The debate continued in the Australian Law Journal at (2013) 87 ALJ 371. General Editor Acting Justice Peter Young responded with his thoughts, commenting that “one cannot assess a statement as “bullying” without analysing circumstances. Of course there are cases where judges get stressed and exasperated, and may say things or behave in a way which is regrettable. However, this occurs sufficiently often that all persons admitted to the bar know it will happen every so often and are psychologically prepared for it. When I was at the Bar we considered part of the fee was ‘dirt money’ to compensate us for it.”
An extended excerpt of this article is also available on the ALJ page of this site.
Most recently, the Hon Michael Kirby AC CMG has joined the debate, writing in (2013) 87 ALJ 516 that “the judiciary’s work involves an inescapable component of stress… No amount of sermonising about stress will entirely banish such pressure from the courtroom.”
“Judges, like the rest of the population, have variable temperaments. And whatever their attitudes, they are entitled to express displeasure where they feel that a lawyer, or anyone else, is impeding the proper performance of the judicial function or the attainment of justice.”

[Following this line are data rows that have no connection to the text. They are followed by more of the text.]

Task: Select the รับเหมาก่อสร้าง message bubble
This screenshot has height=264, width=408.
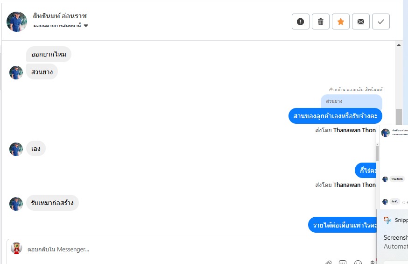Action: 52,203
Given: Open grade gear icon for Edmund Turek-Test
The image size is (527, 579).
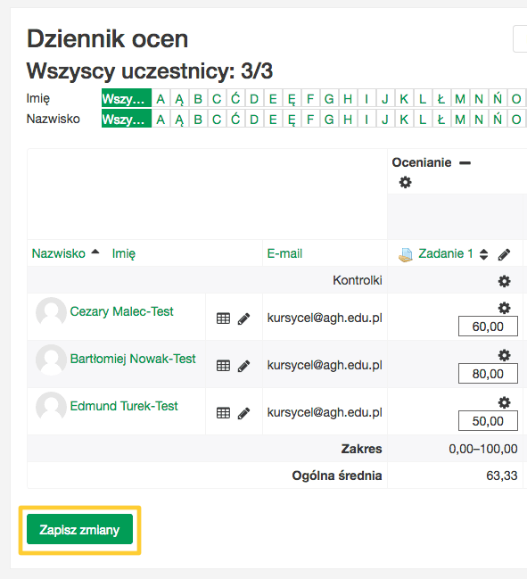Looking at the screenshot, I should coord(504,402).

The article cautions however that “any response to instances of judicial bullying should not inhibit disproportionately the robust independence of, and candid speaking by, those who hold judicial office.”
We can expect to see more on this topic following the passage of the Fair Work Act Amendment Bill 2013 by Parliament on 27 June. This will create a new jurisdiction for the Fair Work Commission to hear applications by workers seeking orders to stop alleged workplace bullying. Stay tuned for more information on the dedicated federal anti-bullying regime in the upcoming issues of Workplace Review.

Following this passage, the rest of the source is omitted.